▸ **Task instructions**
Beneath this sentence is a listing. Return its lines from the one containing "Open the UID offset dropdown" through the last, exactly, and omit the pictures.

▸ **Data supplied**
◆ ◆ ◆
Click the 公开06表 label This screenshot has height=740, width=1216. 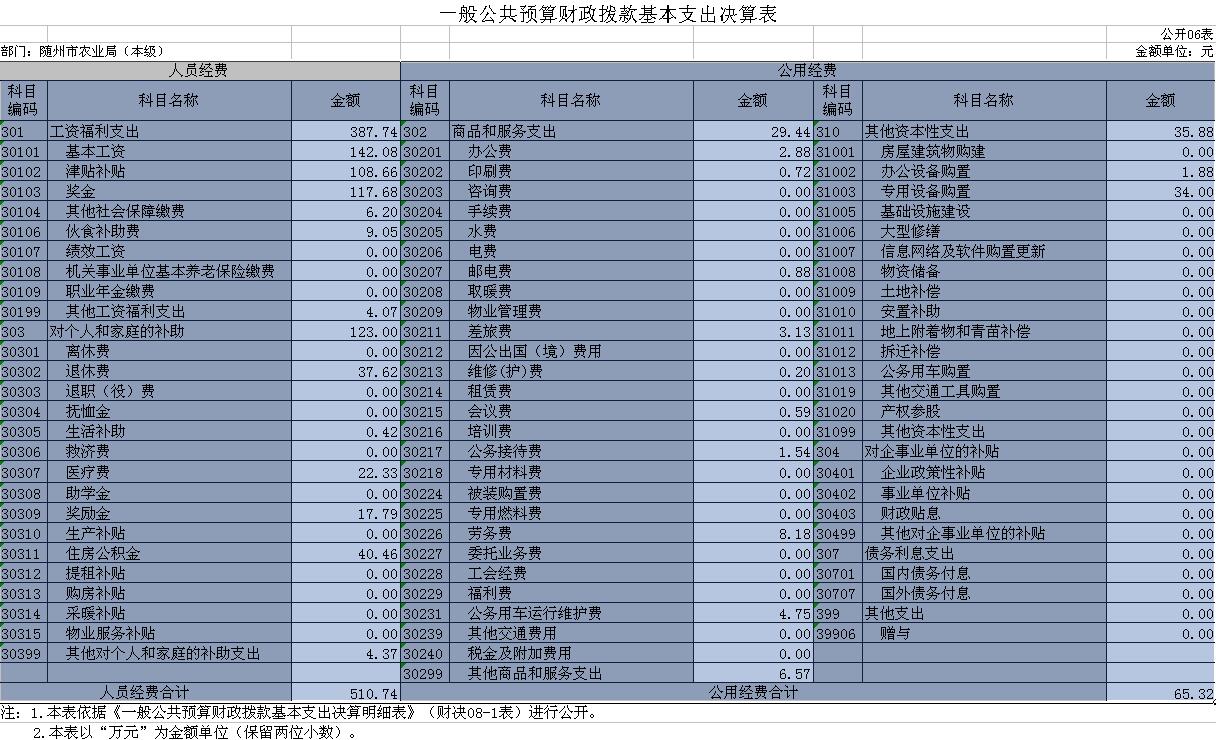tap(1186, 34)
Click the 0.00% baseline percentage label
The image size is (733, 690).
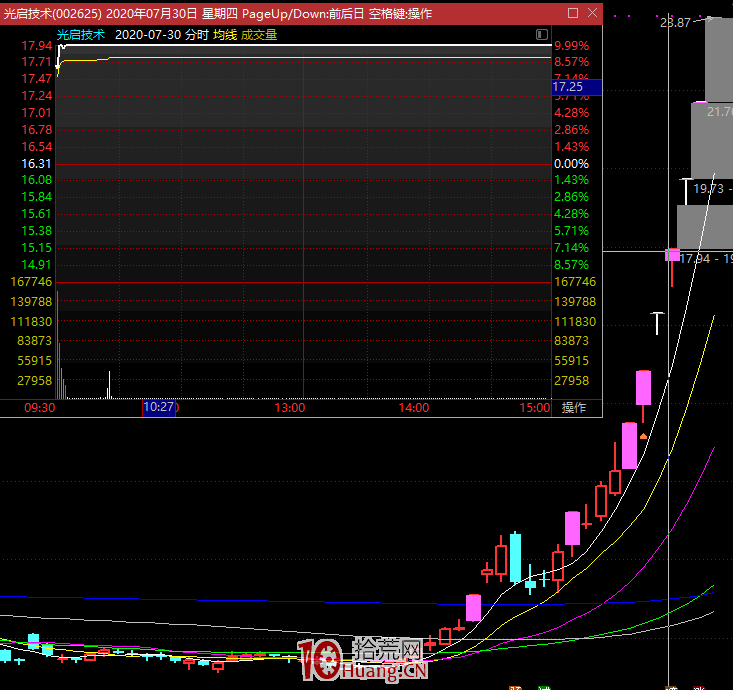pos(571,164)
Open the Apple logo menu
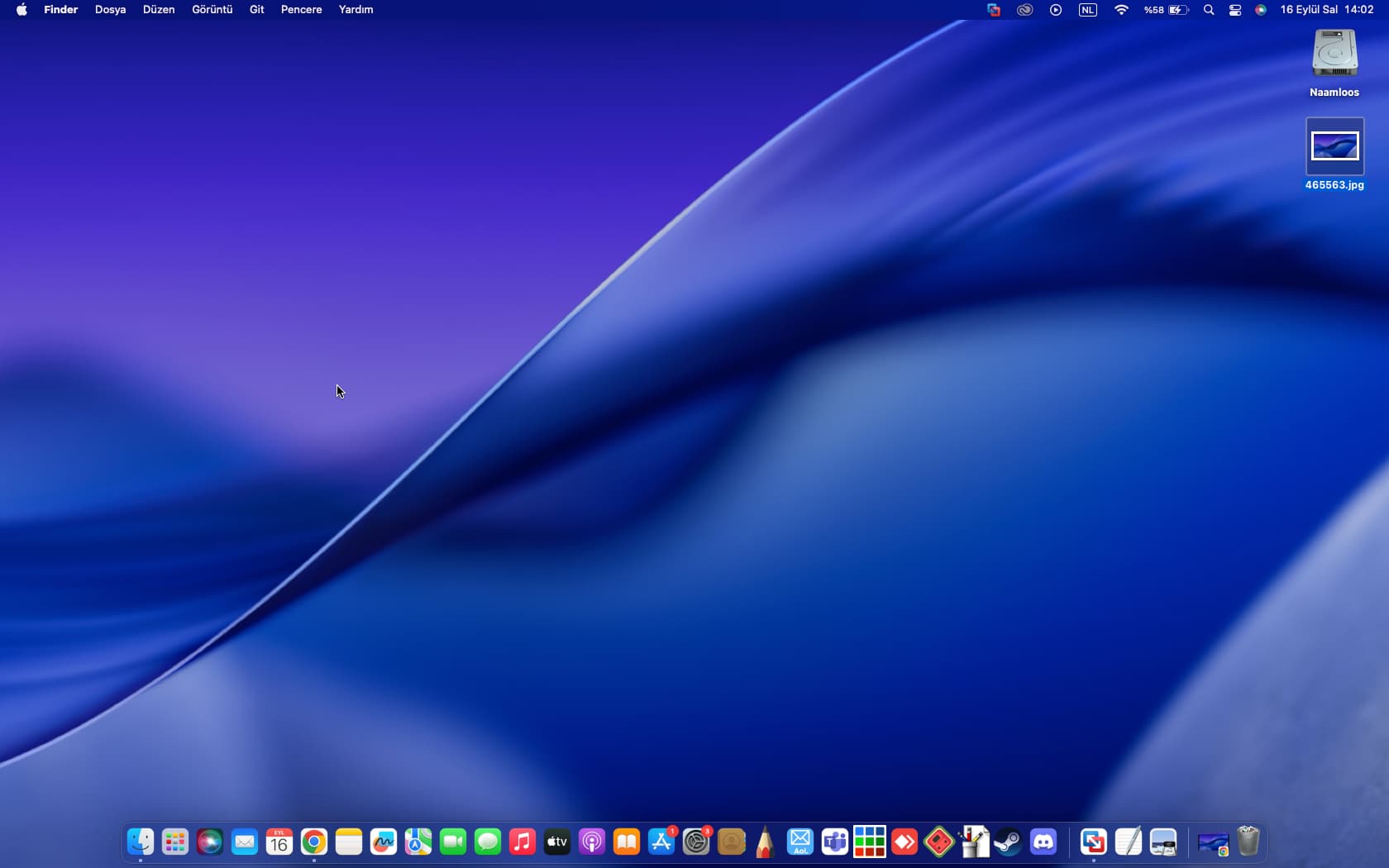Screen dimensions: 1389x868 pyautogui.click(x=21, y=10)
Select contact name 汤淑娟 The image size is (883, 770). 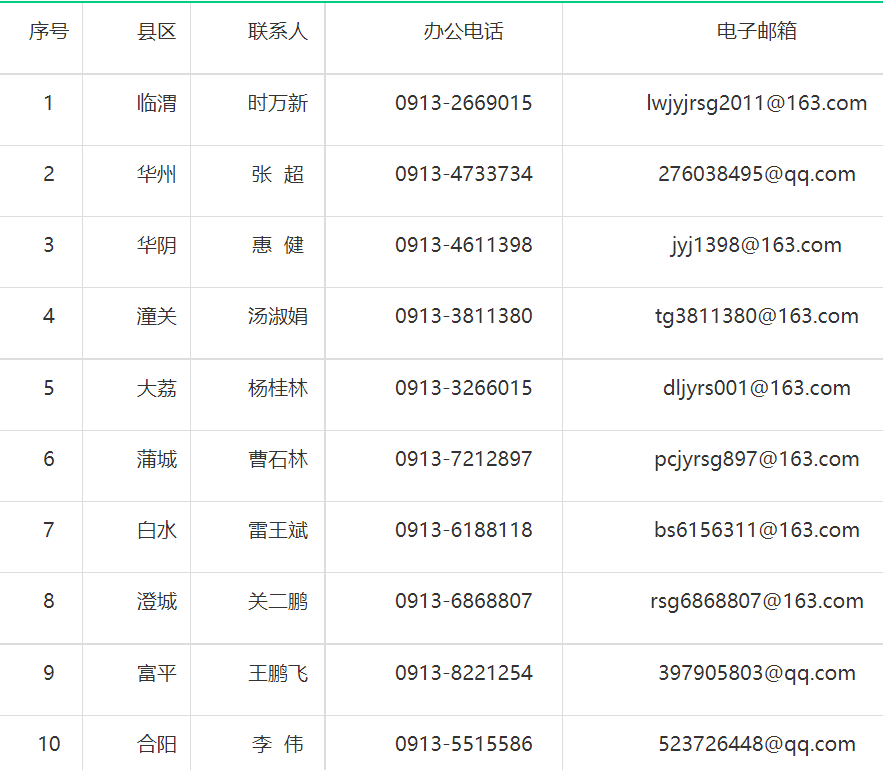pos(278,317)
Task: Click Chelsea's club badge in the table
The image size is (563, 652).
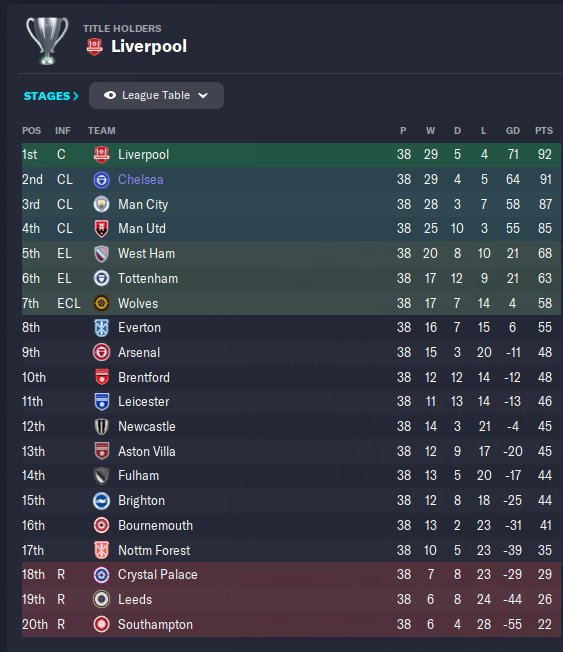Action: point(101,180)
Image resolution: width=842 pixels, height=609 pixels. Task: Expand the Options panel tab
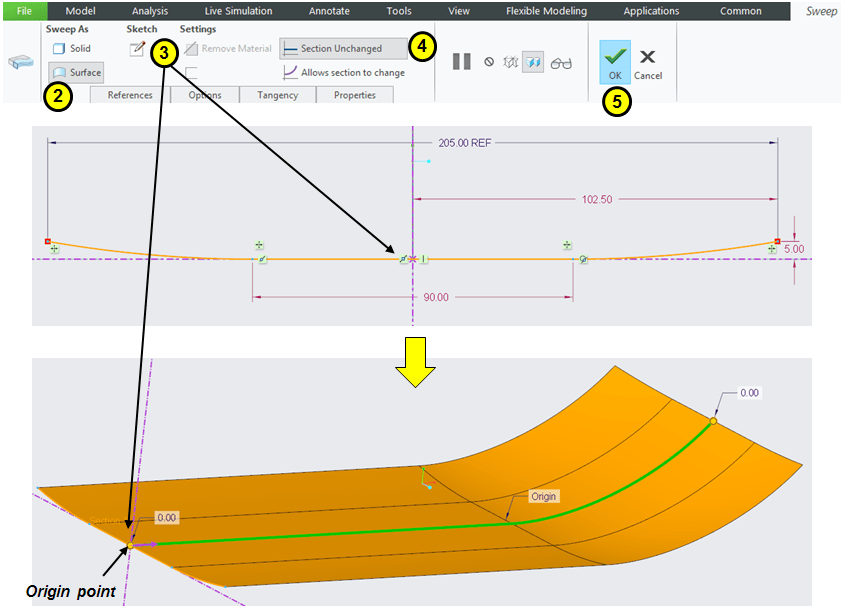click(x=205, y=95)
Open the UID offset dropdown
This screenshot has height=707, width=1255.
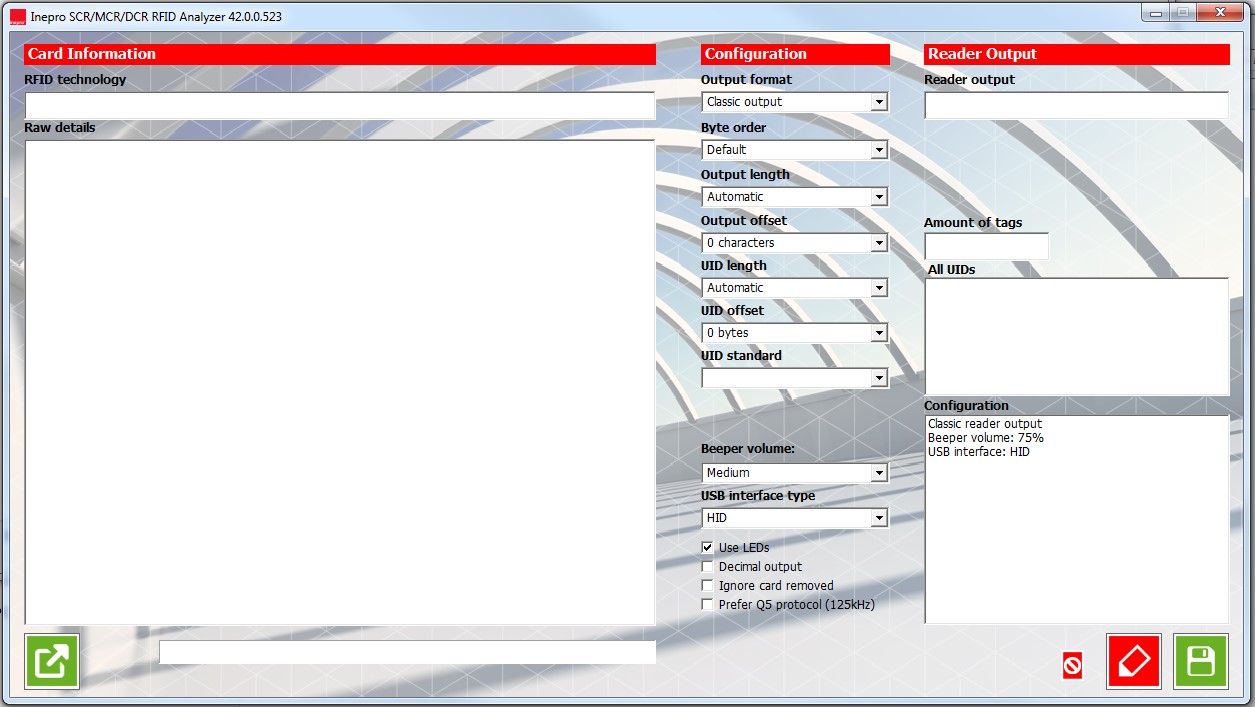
◆ ◆ ◆
▸ **Result below**
Open the UID offset dropdown
This screenshot has height=707, width=1255.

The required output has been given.